## CONSIGNE 1
D'après le récit du premier voyage à Pékin en 1983, dans quelle ville l'avion a-t-il dû se poser en urgence ?
## CONSIGNE 2
Poursuivez le récit du premier voyage à Pékin en 1983 à partir de l'endroit où il s'arrête.

## EXTRAIT
┌──
Histoire
Souvenirs de reportages en Asie

1983 : premier voyage à Pékin

Pékin, place Tian'anmen à l'entrée de la Cité interdite en 1983. (Source : Homelinux)
Pékin, place Tian'anmen à l'entrée de la Cité interdite en 1983. (Source : Homelinux)
Comment un premier voyage en Chine au début des années 1980 peut virer à l’improvisation totale à cause d’une turbulence aérienne. Installé depuis 1979 à Bangkok, Jacques Bekaert partage ses souvenirs de reporter en Asie.
En 1983, un ami, Patrick Nothomb, père d’Amélie, était directeur Asie au ministère français des Affaires étrangères, et Leo Tindemans, ministre des Affaires étrangères de Belgique. Je les connaissais bien tous les deux. Ils me proposèrent de joindre en Thaïlande le petit groupe de journalistes accompagnant le ministre belge en Chine.
Dans le vol de la CAAC Bangkok-Pékin, on nous mit en première classe. Rien d’exceptionnel : des sièges un peu plus grands, le même repas qu’en classe économique, sauf que nous avions droit de le manger deux fois. Mais pas une goutte de liquide : ni vin, ni eau. On nous donna finalement une bouteille de Mao Tai et des verres de la grandeur d’un dé à coudre.
En route pour Pékin, l’avion traversa une zone de turbulence telle que nous fîmes un atterrissage forcé à Hangzhou. Évidemment, personne ne nous y attendait. Nous n’avions pas de visa, nous devions le recevoir à l’arrivée à Pékin. Notre petit groupe fut de suite arrêté, et enfermé dans une cellule sans siège ni table, toute en béton.
└──
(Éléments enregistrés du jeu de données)
┌──
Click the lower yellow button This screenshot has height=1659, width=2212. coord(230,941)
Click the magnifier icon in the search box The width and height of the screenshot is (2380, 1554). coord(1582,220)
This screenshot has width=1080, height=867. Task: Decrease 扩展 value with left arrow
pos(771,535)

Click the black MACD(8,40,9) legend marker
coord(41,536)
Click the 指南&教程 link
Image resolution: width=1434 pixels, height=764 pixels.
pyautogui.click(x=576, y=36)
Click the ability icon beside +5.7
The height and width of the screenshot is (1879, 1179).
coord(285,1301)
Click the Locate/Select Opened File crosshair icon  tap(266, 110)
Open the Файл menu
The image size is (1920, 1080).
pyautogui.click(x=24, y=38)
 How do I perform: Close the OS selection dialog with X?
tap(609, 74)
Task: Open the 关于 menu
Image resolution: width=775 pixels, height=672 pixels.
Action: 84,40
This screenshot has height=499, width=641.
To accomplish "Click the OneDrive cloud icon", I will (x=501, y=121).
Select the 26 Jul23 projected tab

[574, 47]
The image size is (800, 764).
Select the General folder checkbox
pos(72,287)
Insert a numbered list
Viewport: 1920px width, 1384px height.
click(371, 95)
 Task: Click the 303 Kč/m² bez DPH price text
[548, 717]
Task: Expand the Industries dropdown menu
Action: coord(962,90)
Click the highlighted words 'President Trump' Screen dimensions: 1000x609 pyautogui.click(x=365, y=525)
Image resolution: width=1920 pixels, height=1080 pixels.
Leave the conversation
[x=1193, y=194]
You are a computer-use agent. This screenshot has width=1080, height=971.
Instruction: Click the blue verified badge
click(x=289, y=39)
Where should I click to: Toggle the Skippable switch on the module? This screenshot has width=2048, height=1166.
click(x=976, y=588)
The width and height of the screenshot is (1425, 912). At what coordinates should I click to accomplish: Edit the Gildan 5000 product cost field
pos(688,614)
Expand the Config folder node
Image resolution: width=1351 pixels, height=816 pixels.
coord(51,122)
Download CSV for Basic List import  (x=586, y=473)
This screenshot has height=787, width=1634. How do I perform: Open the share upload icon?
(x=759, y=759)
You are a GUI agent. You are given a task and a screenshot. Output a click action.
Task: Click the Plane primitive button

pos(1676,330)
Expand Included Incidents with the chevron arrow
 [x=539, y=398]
└──
## RÉPONSE RÉDIGÉE 1
À Hangzhou, après avoir traversé une zone de turbulence.

## RÉPONSE RÉDIGÉE 2
Nous fîmes un tel boucan qu’un officier nous sortit du trou. Et bientôt arriva un étudiant qui parlait un peu anglais. Se rendant compte de son erreur, la police fit rouvrir le restaurant. Et deux énormes bols de riz arrivèrent, tout chaud. Tindemans s’était tout naturellement assis avec nous. On le déplaça de force vers une plus grande table, avec son bol de riz. Il revint à notre table.
« – Pourquoi il fait ça ? demanda l’étudiant.
– S’il est aujourd’hui ministre des Affaires étrangères, il le doit bien sur a son talent et a ses connaissances. Mais qui lui a donné cette place ? Nous, le peuple qui l’avons élu. Il est donc aussi au service du peuple belge.
– Je comprends maintenant pourquoi nos dirigeants nous disent que la démocratie est mauvaise pour les Chinois. Ici nous sommes les servants des dirigeants. Le grand chef est comme un empereur. »
A 6 heures du matin quand nous atterrîmes à Pékin, heureusement un officiel des Affaires étrangères nous attendait, visas en main, ainsi que plusieurs voitures noires du ministère.
J’eus le privilège de loger dans la meilleure villa de ce domaine réservé aux hôtes de marque étrangers. Pourquoi ? Le bruit courrait à Bangkok que j’étais en fait un membre des services secrets belges. Et rien n’est plus difficile que de démentir une fausse rumeur.
Le lendemain, dans ma voiture, je découvris une charmante jeune femme, parlant un français impeccable, qui m’entreprit sur les intentions du prince Sihanouk, qu’en effet je connaissais bien. Elle m’interrogea aussi sur celles de la Belgique, dont une rumeur, fausse elle aussi, voulait qu’elle ait préparé un plan secret pour résoudre l’affaire cambodgienne, un pays occupé par le Vietnam, soutenu par Moscou, ennemi de Pékin.
Pékin était encore une ville aux dimensions modestes. Et grâce à Deng Xiaoping, il y avait un début d’ouverture. Outre les discussions officielles, nous visitâmes la Cité interdite, ouvert pour nous. Ma compagne chinoise se montrait de plus en plus charmante : « Je voudrais mieux vous connaitre. Je vous trouve très beau. » Même ma mère ne m’avait jamais dit ça ! Un « honey trap » version pékinoise ?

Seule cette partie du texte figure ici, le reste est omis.